- **Rows from a collection**
* Begin *
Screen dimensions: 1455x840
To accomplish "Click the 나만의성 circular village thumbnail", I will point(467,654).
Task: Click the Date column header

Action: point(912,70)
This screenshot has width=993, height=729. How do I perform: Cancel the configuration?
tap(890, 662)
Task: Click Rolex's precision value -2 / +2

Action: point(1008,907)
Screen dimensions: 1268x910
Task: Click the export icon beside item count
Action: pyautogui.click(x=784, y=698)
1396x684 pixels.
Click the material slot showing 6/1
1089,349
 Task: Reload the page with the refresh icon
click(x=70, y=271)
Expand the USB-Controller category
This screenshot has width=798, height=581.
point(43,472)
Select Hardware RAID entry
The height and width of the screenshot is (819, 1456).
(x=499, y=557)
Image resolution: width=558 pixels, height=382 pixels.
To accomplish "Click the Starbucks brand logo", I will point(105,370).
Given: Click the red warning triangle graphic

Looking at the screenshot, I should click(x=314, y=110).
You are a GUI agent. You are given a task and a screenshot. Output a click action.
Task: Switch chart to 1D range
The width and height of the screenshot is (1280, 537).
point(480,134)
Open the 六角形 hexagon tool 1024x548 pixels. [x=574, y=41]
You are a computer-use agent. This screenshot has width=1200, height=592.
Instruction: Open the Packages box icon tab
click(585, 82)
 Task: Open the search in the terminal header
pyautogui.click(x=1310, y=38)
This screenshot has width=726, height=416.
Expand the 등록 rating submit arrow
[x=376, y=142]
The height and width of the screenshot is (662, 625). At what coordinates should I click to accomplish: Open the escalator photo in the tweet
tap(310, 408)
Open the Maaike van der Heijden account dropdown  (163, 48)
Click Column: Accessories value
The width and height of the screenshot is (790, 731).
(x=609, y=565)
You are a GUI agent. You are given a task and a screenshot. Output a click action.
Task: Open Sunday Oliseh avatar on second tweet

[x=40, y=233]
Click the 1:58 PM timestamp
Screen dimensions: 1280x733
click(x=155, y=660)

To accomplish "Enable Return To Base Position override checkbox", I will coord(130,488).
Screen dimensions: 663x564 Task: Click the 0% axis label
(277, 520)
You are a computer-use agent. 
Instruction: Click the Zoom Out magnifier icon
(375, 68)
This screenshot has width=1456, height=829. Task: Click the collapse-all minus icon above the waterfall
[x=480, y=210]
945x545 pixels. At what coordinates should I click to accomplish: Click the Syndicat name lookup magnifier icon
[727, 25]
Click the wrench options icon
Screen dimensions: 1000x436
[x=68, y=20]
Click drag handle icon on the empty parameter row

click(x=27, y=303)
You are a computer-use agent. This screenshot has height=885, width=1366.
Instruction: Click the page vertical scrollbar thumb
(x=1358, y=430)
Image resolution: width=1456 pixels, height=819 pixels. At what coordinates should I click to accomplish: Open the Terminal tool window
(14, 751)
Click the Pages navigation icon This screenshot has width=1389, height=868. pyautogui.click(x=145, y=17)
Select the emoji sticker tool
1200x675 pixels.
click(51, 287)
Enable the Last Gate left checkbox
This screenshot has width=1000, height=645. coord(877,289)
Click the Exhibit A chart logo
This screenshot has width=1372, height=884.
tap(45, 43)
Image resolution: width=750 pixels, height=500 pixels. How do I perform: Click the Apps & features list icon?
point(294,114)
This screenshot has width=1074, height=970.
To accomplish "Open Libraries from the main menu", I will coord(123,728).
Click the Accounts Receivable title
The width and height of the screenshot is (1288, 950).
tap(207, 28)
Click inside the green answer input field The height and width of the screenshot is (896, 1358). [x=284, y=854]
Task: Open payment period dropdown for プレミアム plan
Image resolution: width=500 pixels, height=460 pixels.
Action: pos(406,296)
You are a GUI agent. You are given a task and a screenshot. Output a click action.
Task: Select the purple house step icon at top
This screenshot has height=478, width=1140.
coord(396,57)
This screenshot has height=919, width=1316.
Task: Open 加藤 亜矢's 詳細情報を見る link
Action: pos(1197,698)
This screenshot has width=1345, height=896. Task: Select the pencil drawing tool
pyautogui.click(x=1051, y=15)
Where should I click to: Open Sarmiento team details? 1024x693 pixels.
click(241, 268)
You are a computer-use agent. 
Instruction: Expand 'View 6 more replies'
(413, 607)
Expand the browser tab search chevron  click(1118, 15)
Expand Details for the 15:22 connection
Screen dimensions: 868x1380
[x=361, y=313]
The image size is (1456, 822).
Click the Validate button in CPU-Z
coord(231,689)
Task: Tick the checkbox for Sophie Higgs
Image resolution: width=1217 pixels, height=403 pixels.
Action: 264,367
* End *
Please copy the rows above line for line, without altering anything.

- **WRITTEN RESPONSE**
Screen dimensions: 1455x840
To accomplish "Click the 나만의성 circular village thumbnail", I will point(467,654).
Task: Click the Date column header

Action: point(912,70)
This screenshot has width=993, height=729. How do I perform: Cancel the configuration?
tap(890, 662)
Task: Click Rolex's precision value -2 / +2

Action: point(1008,907)
Screen dimensions: 1268x910
Task: Click the export icon beside item count
Action: pyautogui.click(x=784, y=698)
1396x684 pixels.
Click the material slot showing 6/1
1089,349
 Task: Reload the page with the refresh icon
click(x=70, y=271)
Expand the USB-Controller category
This screenshot has width=798, height=581.
point(43,472)
Select Hardware RAID entry
The height and width of the screenshot is (819, 1456).
(x=499, y=557)
Image resolution: width=558 pixels, height=382 pixels.
To accomplish "Click the Starbucks brand logo", I will point(105,370).
Given: Click the red warning triangle graphic

Looking at the screenshot, I should click(x=314, y=110).
You are a GUI agent. You are given a task and a screenshot. Output a click action.
Task: Switch chart to 1D range
The width and height of the screenshot is (1280, 537).
point(480,134)
Open the 六角形 hexagon tool 1024x548 pixels. [x=574, y=41]
You are a computer-use agent. This screenshot has width=1200, height=592.
Instruction: Open the Packages box icon tab
click(585, 82)
 Task: Open the search in the terminal header
pyautogui.click(x=1310, y=38)
This screenshot has width=726, height=416.
Expand the 등록 rating submit arrow
[x=376, y=142]
The height and width of the screenshot is (662, 625). At what coordinates should I click to accomplish: Open the escalator photo in the tweet
tap(310, 408)
Open the Maaike van der Heijden account dropdown  (163, 48)
Click Column: Accessories value
The width and height of the screenshot is (790, 731).
(x=609, y=565)
You are a GUI agent. You are given a task and a screenshot. Output a click action.
Task: Open Sunday Oliseh avatar on second tweet

[x=40, y=233]
Click the 1:58 PM timestamp
Screen dimensions: 1280x733
click(x=155, y=660)

To accomplish "Enable Return To Base Position override checkbox", I will coord(130,488).
Screen dimensions: 663x564 Task: Click the 0% axis label
(277, 520)
You are a computer-use agent. 
Instruction: Click the Zoom Out magnifier icon
(375, 68)
This screenshot has width=1456, height=829. Task: Click the collapse-all minus icon above the waterfall
[x=480, y=210]
945x545 pixels. At what coordinates should I click to accomplish: Click the Syndicat name lookup magnifier icon
[727, 25]
Click the wrench options icon
Screen dimensions: 1000x436
[x=68, y=20]
Click drag handle icon on the empty parameter row

click(x=27, y=303)
You are a computer-use agent. This screenshot has height=885, width=1366.
Instruction: Click the page vertical scrollbar thumb
(x=1358, y=430)
Image resolution: width=1456 pixels, height=819 pixels. At what coordinates should I click to accomplish: Open the Terminal tool window
(14, 751)
Click the Pages navigation icon This screenshot has width=1389, height=868. pyautogui.click(x=145, y=17)
Select the emoji sticker tool
1200x675 pixels.
click(51, 287)
Enable the Last Gate left checkbox
This screenshot has width=1000, height=645. coord(877,289)
Click the Exhibit A chart logo
This screenshot has width=1372, height=884.
tap(45, 43)
Image resolution: width=750 pixels, height=500 pixels. How do I perform: Click the Apps & features list icon?
point(294,114)
This screenshot has width=1074, height=970.
To accomplish "Open Libraries from the main menu", I will coord(123,728).
Click the Accounts Receivable title
The width and height of the screenshot is (1288, 950).
tap(207, 28)
Click inside the green answer input field The height and width of the screenshot is (896, 1358). [x=284, y=854]
Task: Open payment period dropdown for プレミアム plan
Image resolution: width=500 pixels, height=460 pixels.
Action: pos(406,296)
You are a GUI agent. You are given a task and a screenshot. Output a click action.
Task: Select the purple house step icon at top
This screenshot has height=478, width=1140.
coord(396,57)
This screenshot has height=919, width=1316.
Task: Open 加藤 亜矢's 詳細情報を見る link
Action: pos(1197,698)
This screenshot has width=1345, height=896. Task: Select the pencil drawing tool
pyautogui.click(x=1051, y=15)
Where should I click to: Open Sarmiento team details? 1024x693 pixels.
click(241, 268)
You are a computer-use agent. 
Instruction: Expand 'View 6 more replies'
(413, 607)
Expand the browser tab search chevron  click(1118, 15)
Expand Details for the 15:22 connection
Screen dimensions: 868x1380
[x=361, y=313]
The image size is (1456, 822).
Click the Validate button in CPU-Z
coord(231,689)
Task: Tick the checkbox for Sophie Higgs
Image resolution: width=1217 pixels, height=403 pixels.
Action: 264,367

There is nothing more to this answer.